Mother's Voice Helps Brain Development In Preemies

Premature infants have difficulty in hearing and assimmilating words more than twice the babies who are born full-term. It is possibly so because the regions of the brain that program sounds aren’t adequately developed by the time the baby is born.

A rare study that has been conducted on 40 premature babies suggests that simulating an environment like that of mother’s womb with a mother’s voice recording and heartbeat could be a plausible way to correct or control such deficits.

Cognitive scientist Karin Stromsworld of Rutgers University in New Brunswick, New Jersey, explains that the fetus can begin to hear at about the 24th gestational week, which is when the neurons move to build connections in the auditory cortex – a part of the brain that deals with sound. The fetus develops the ability to hear sounds of low frequency in terms of mother’s heartbeat or in the form of the rhythm or melody of her voice. The sounds of higher frequency tones from outside into the mother’s womb are usually not lapped in. Scientists believe that it is possibly a way the child gets introduced to the rhythm and melody of speech even before it begins to hear and assimmilate the individual words. Perhaps the most important steps towards acquiring language early is hindered when the baby is born premature.

Amir Lahav, a neuroscientist at Harvard Medical School in Boston has to say that the premature babies are also exposed to bright lights, smells from chemicals, and shrill sounds of a hospital’s ICU, whereby the premature born babies don’t have the sensations they would otherwise have while in the womb. He adds that premies are too fragile to be held out of humidity and temperature controlled incubators even if it meant to be in the mothers arms. It is also a normal practice to obliterate light by covering the eyes of the premies and reduces the noise of high frquencies by providing earplugs to imporve the overall outcome.
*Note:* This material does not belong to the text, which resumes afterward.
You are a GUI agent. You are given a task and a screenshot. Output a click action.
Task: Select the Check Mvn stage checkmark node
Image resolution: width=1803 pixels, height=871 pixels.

Lahav and his team carried out a month-long experiment on parents of 40 prematurely born babies at Brigham and Women’s Hosptial in Boston. The mothers of half the infants were asked to sing and read “Twinkle, Twinkle, Little Star” and “Goodnight Moon” in a recording studio while also recording their heartbeats through a stethoscope connected to a microphone. The higher frequency tones from the recordings were removed and piped the remaining sound for 45-minute sessions making up to three hours per day into the incubators of 21 infants, while the rest of the infants received the regular care. At the end of 30 days, the ultrasound images of the brains of both the groups were compared.

Result

The Proceedings of the National Academy of Sciences reported that it was found that the babies who were exposed to the voices of their mothers had relatively thicker auditory cortices than that of the control group. While it is not certain whether the growth of auditory cortices growth proves a point, but common sense suggests that “bigger is better” with respect to development in the auditory cortices. The research team plans to observe the infant through the school-going age and assess any case of speech or hearing problems.

Stromsworld of Rutgers University says that the structural differences in brain after just 30 days fits in well with what the scientists already know about fetal brain development. On the other hand, she also believes that the study has a few weak points as well. She points to the fact that the treatment group had five more females than in the control group, and as nature would have it, female preemies perform better than males with regards to the language, and there is a chance that the imbalance would have altered to back a positive result. The other flaw she points out is that the group failed to compare the ‘before’ and ‘after’ ultrasounds to see how each the infant’s brain changed gradually. Lahav, however, says that the preemies had their routine ultrasound right after birth to confirm there were no brain injuries, but that the images were too course to use for comparison.

Lahav’s team results need further backing as he warns that the interventions might not necessarily evade the several health issues faced by preemies. But the study requires the babies to be exposed to womblike simulated sounds for at least three hours a day to set the brain on the right developmental track.